# Unsaved Family



## Shane (Oct 17, 2007)

In short my Mom and sister are Catholic and my Dad went to a Methodist church when he was a kid but never attends church unless its Christmas or something. I have got into discussions that never go very far, sometimes they get a bit heated and there is very little reasoning. There is only an absloute blind faith that they cant be wrong and the favourite Catholic idea that Rome is the original church and everyone has left this one true original faith.

I am however convicted that I do need to present the Gospel more clearly and just want to hear if anyone perhaps has any advise or ideas.


----------



## Tim (Oct 17, 2007)

Blessings dear brother for your heart toward your family members.

My thinking on such situations is to pray for opportunities (I mean fervently too) to present a "complete" Gospel. I have also found the resources at The Way of the Master to be good, as they use the law in witnessing. This is not "reformed" per se but I do believe it is biblical from what I have seen so far. Thirdly, the more calm and confident you are in your presentation, the less likely the other will feel the need to defend themselves.
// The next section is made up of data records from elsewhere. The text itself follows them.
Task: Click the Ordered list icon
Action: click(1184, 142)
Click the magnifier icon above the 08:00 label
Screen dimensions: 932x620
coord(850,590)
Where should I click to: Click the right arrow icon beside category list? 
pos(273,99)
Lastly, I have always found it a great comfort to remember that it is not up to us to save people, but only to speak of the good news. The former is God's job according to his own perfect decree.
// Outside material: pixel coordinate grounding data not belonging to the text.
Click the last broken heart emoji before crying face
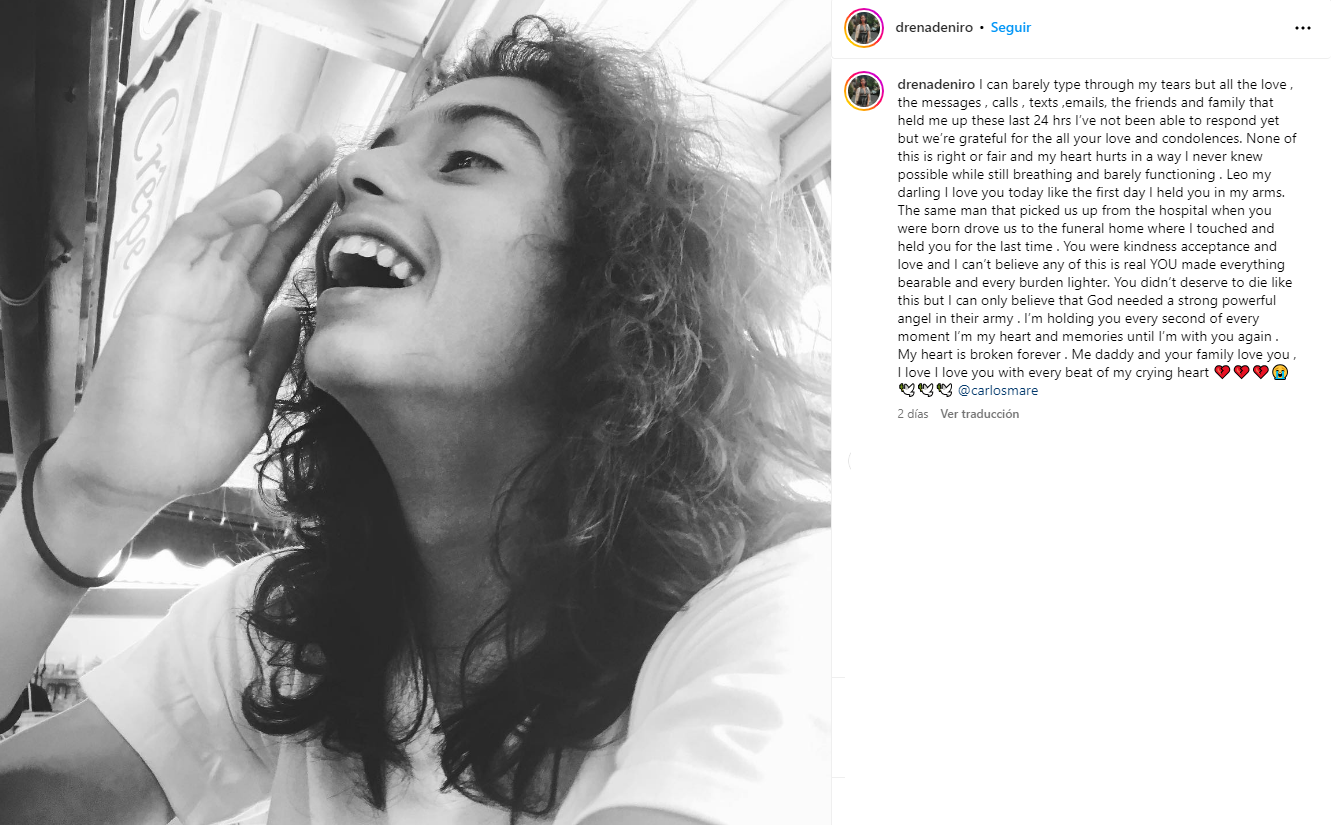Viewport: 1331px width, 825px height. (1260, 373)
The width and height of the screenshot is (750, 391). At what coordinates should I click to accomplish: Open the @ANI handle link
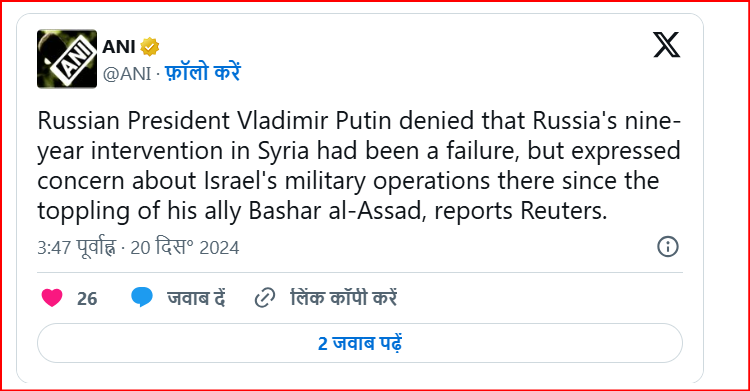127,74
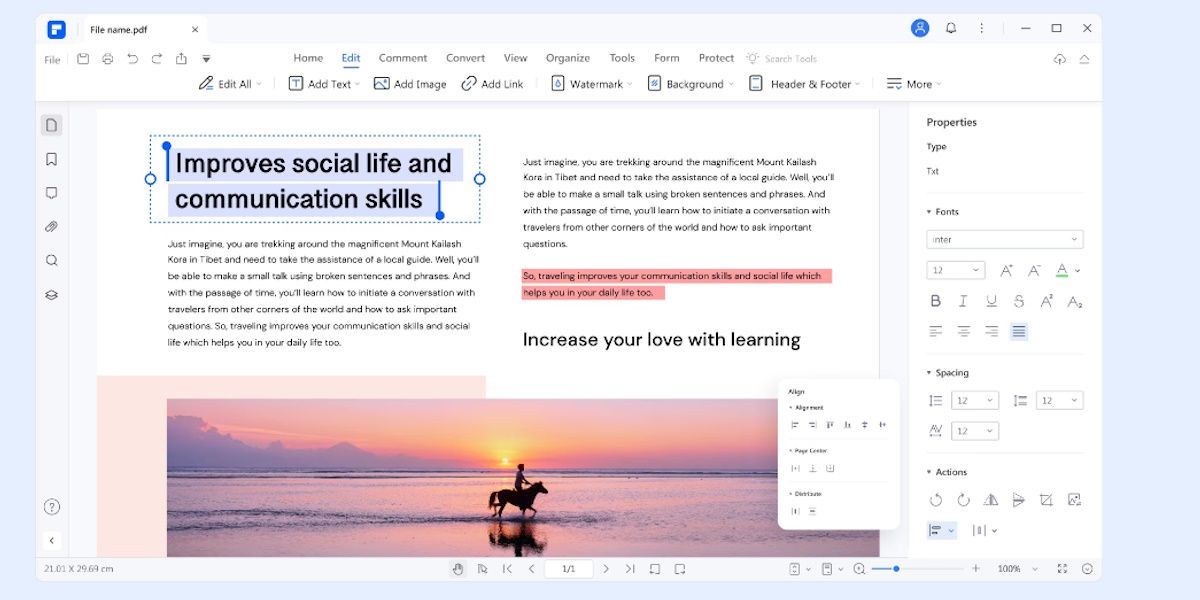Open the Organize menu tab
This screenshot has height=600, width=1200.
click(567, 58)
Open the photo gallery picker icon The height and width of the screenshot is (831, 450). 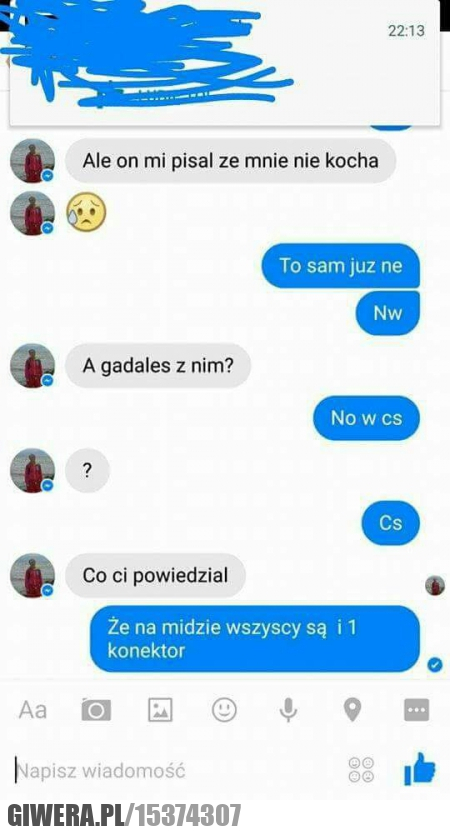[x=160, y=710]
But I now step back for others on the Puritan Board who are far wiser than I.


----------



## Raj (Oct 17, 2007)

brother. You are in a 'Christian family' having atleast some basic knowledge about God, Bible and Church, thank God for that I had no one to guide and counsel, pray, talk about these points, but God in his time sent OM, A correspondance Center address, finally a missionary to me, after my repentance, it took simple 10 years for my parents to say, Jesus is the WAY to God.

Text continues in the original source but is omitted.